▸ **TASK INSTRUCTIONS**: Copy out the data lines starting at the one containing "You are a computer-use" and ending at the one containing "Instruction: Focus the", word for word.

──────── RAW RECORDS

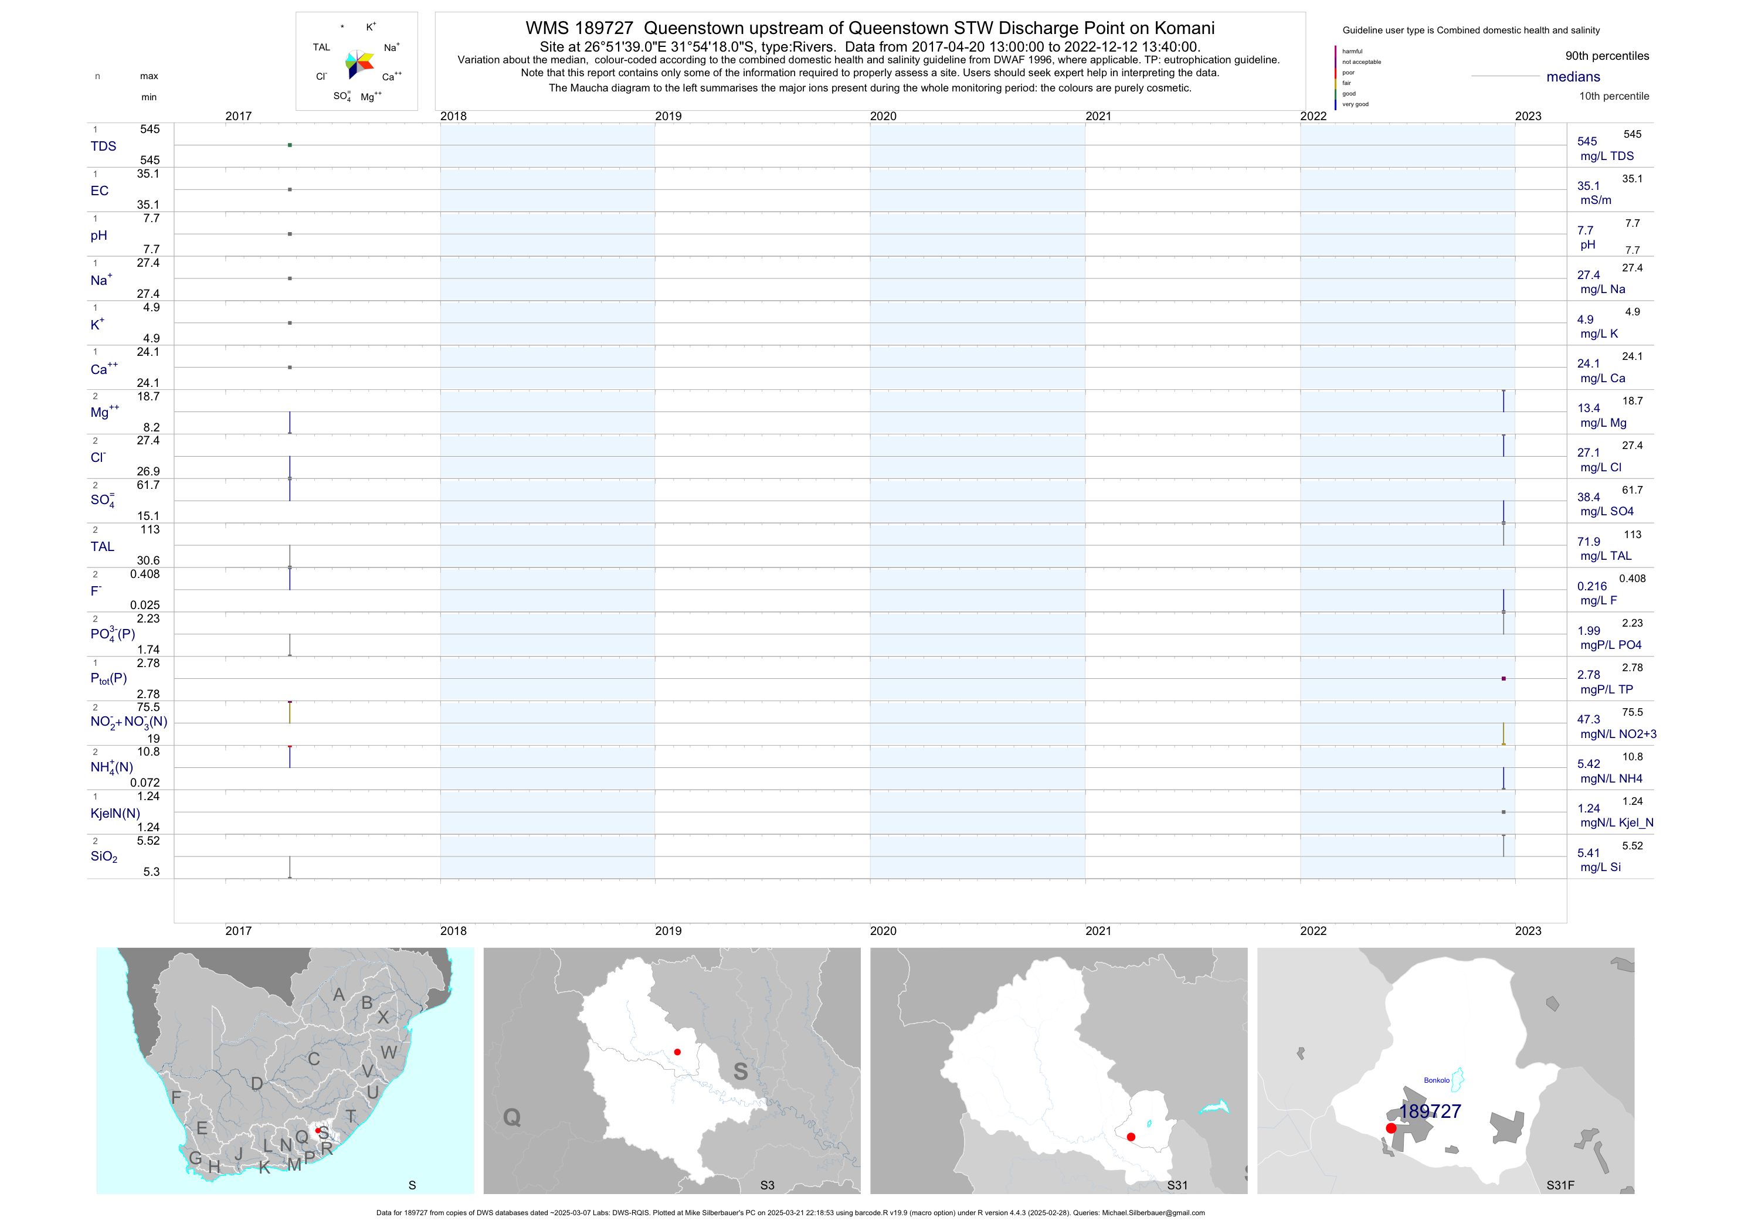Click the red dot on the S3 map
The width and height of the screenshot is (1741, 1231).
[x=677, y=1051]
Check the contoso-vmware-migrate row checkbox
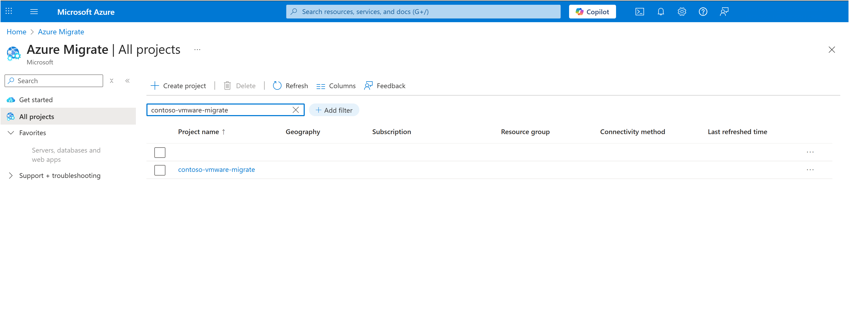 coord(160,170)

────────────────
──────── RAW RECORDS

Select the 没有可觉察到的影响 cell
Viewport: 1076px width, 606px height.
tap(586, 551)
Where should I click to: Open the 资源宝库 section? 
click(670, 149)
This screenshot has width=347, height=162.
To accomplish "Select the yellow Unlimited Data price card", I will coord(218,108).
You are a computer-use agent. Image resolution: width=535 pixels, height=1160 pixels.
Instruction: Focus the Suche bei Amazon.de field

────────────────

▸ **OUTPUT BELOW**:
You are a computer-use agent. Image resolution: width=535 pixels, height=1160 pixels.
Instruction: Focus the Suche bei Amazon.de field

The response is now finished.